▸ Task requirements:
Write out the opening lines of the data word for word, up to and including the line with "This screenshot has width=297, height=314.", and leave every picture and every later line out.

▸ Working data:
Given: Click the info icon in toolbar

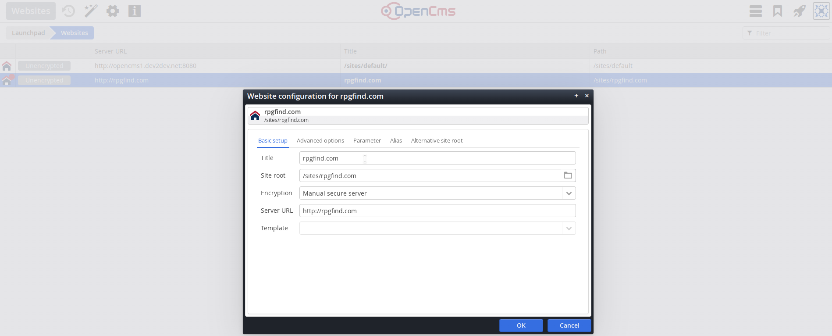Looking at the screenshot, I should pyautogui.click(x=135, y=11).
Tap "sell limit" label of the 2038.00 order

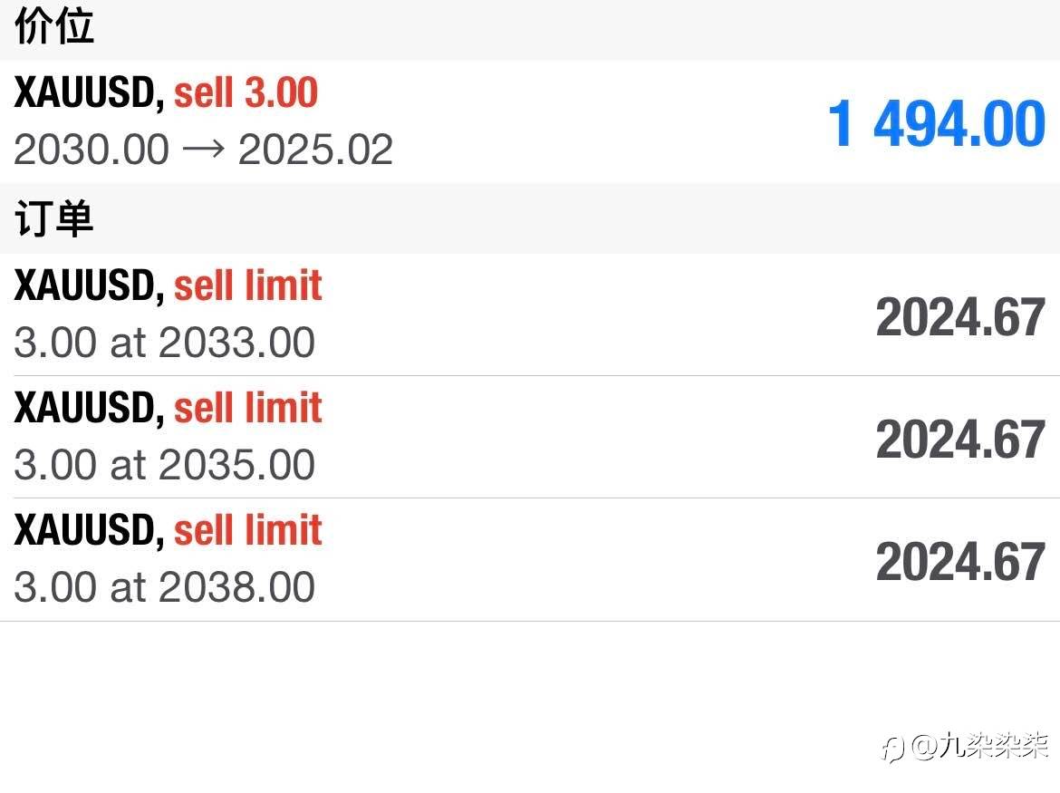248,530
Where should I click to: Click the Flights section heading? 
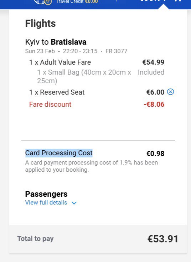click(x=40, y=23)
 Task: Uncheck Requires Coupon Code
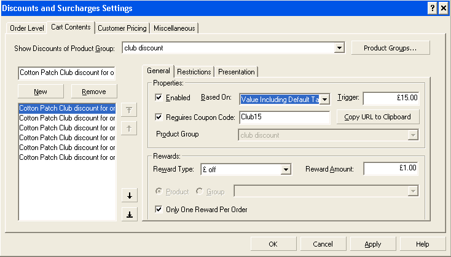(x=159, y=117)
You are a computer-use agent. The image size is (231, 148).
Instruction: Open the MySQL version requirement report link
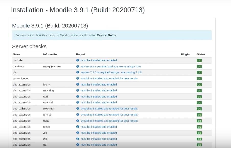tap(111, 66)
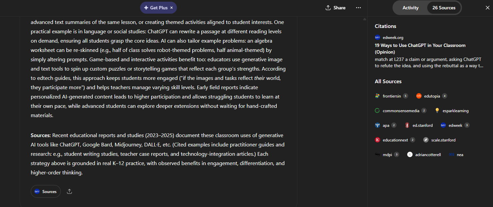Viewport: 493px width, 207px height.
Task: Click the frontiersin source icon
Action: point(377,96)
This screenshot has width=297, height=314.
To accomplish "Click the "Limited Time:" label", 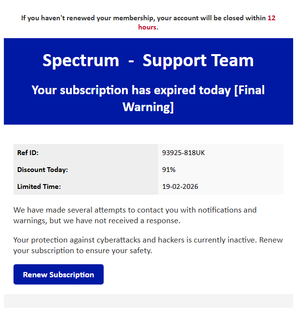I will [x=39, y=186].
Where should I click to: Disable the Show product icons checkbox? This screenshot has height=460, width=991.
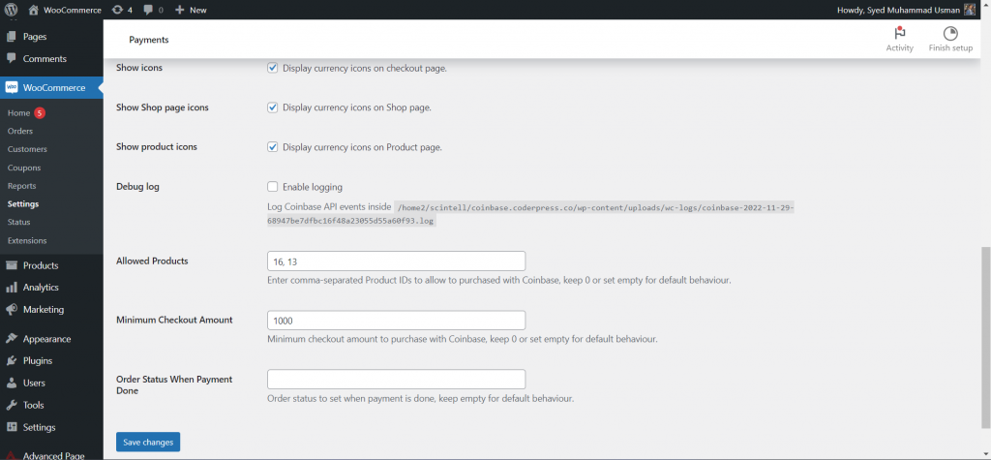[x=273, y=147]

▸ Task answer:
Given: Click the info icon in toolbar

Looking at the screenshot, I should pyautogui.click(x=135, y=11).
Tap "sell limit" label of the 2038.00 order

248,530
Where should I click to: Click the Flights section heading? 
click(x=40, y=23)
 Task: Uncheck Requires Coupon Code
(x=159, y=117)
You are a computer-use agent. The image size is (231, 148).
Instruction: Open the MySQL version requirement report link
tap(111, 66)
Viewport: 493px width, 207px height.
Task: Click the frontiersin source icon
Action: point(377,96)
This screenshot has width=297, height=314.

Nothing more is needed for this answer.